- _AIM OF THE EXERCISE_: Rewrite the rows below with "avatar" replaced by "profile picture" and everything else unchanged. Leave the pictures out of your answer.

Target position rows:
....

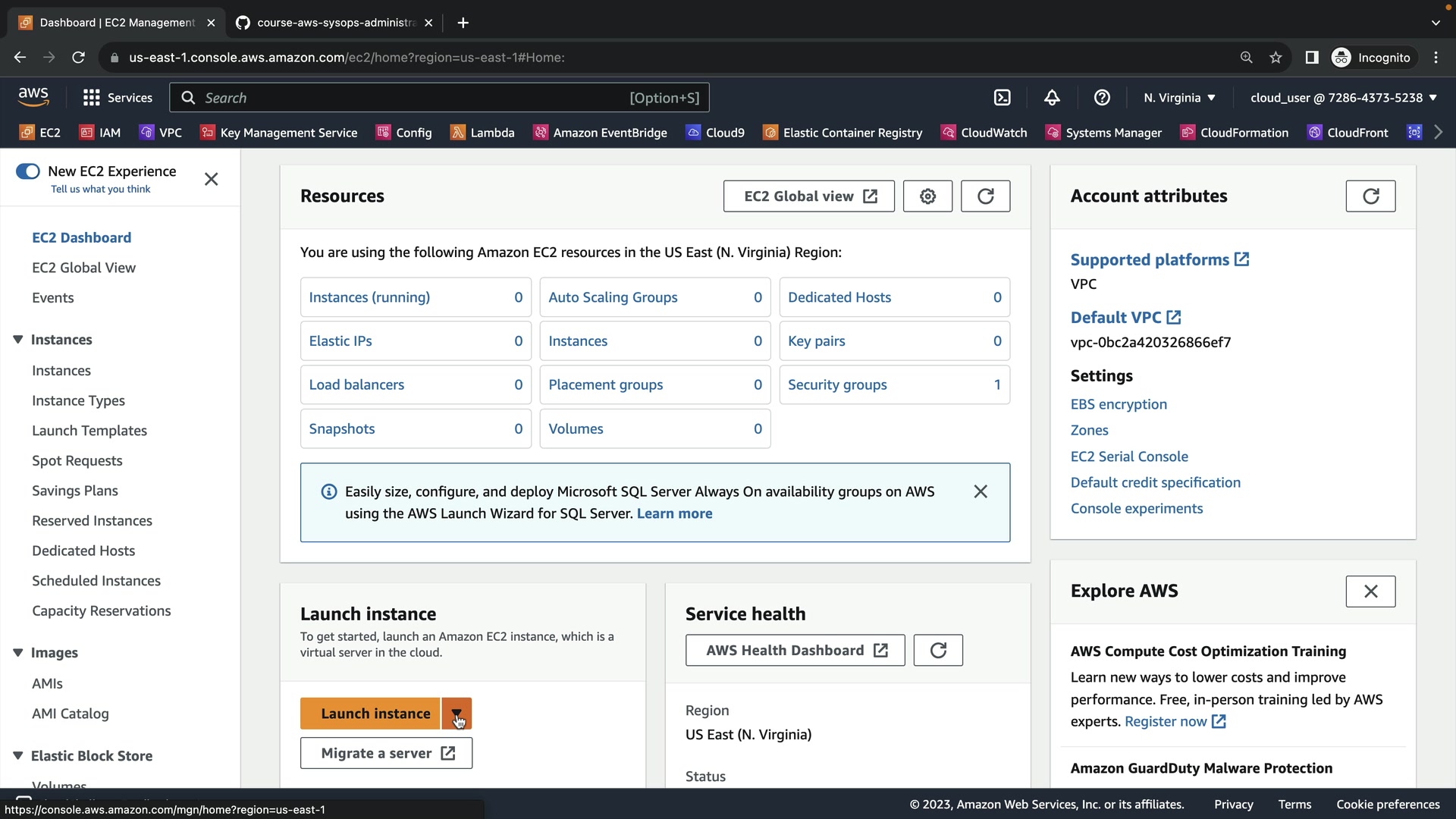This screenshot has width=1456, height=819.
Task: Open the N. Virginia region dropdown
Action: coord(1179,98)
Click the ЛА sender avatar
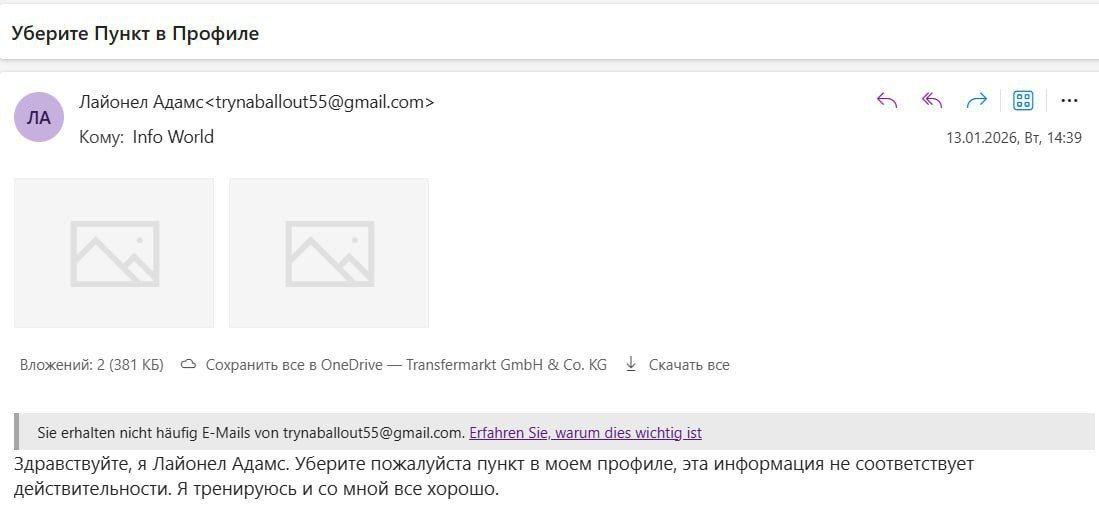This screenshot has width=1099, height=529. point(39,117)
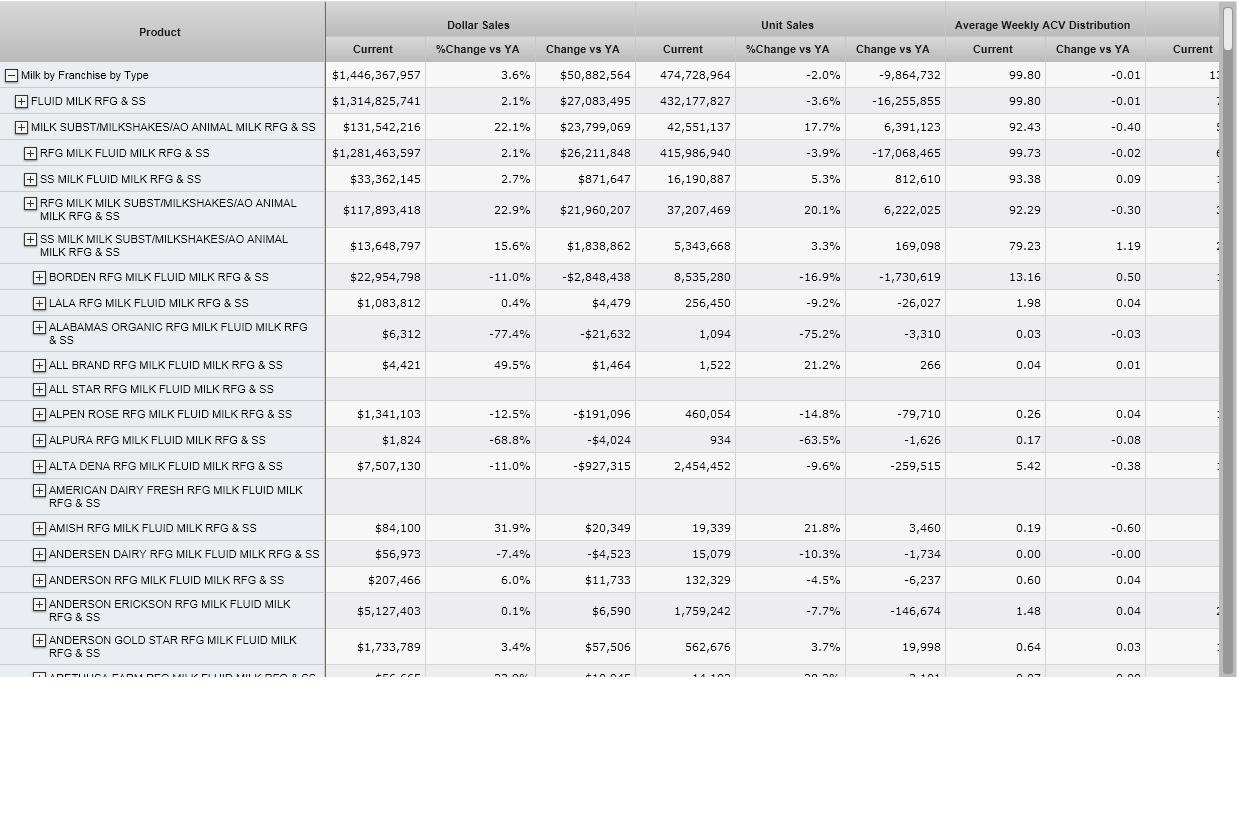
Task: Collapse the Milk by Franchise by Type row
Action: click(x=11, y=76)
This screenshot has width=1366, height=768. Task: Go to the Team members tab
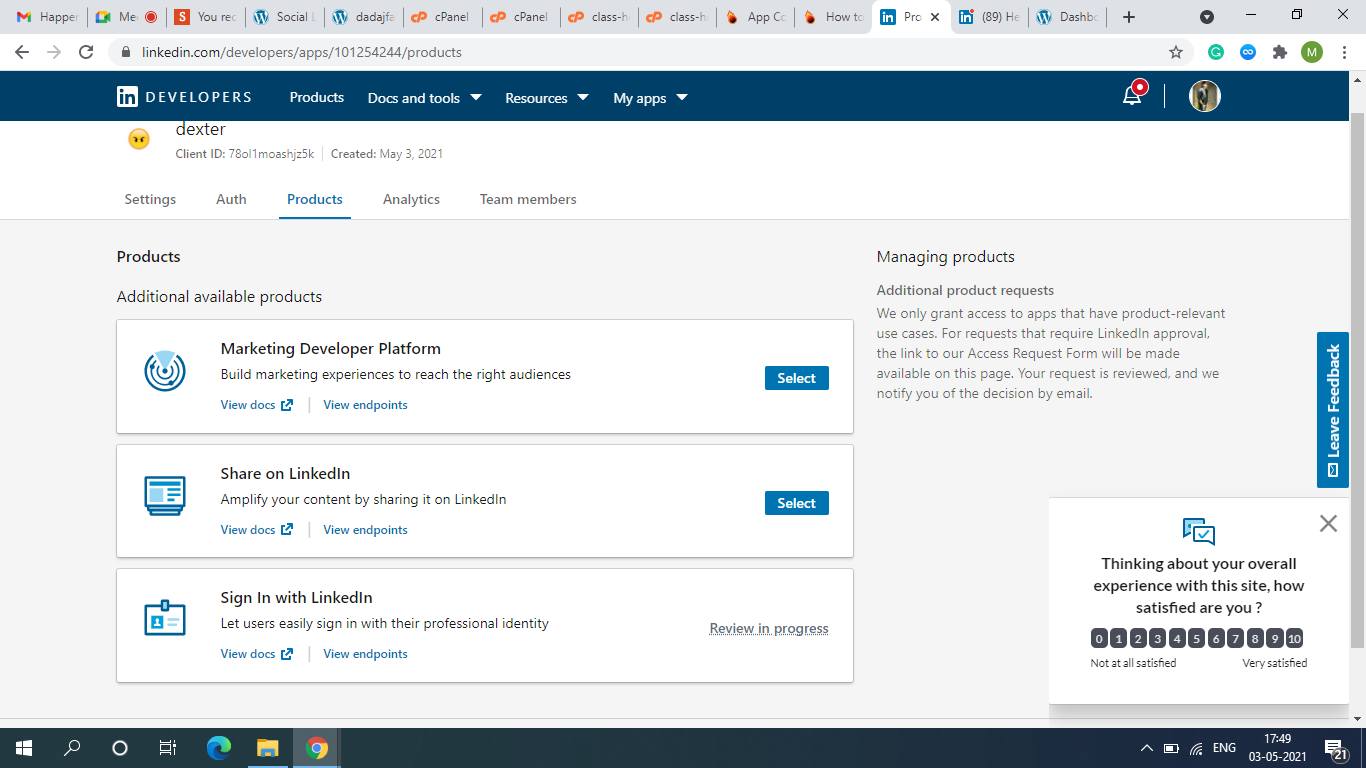[528, 199]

....

- _THE OUTPUT_:
This screenshot has width=1456, height=819.
Task: Open the N. Virginia region dropdown
Action: coord(1179,98)
Click the ЛА sender profile picture
This screenshot has width=1099, height=529. point(39,117)
Task: Collapse the Milk by Franchise by Type row
Action: click(x=11, y=76)
This screenshot has width=1366, height=768. Task: Go to the Team members tab
[528, 199]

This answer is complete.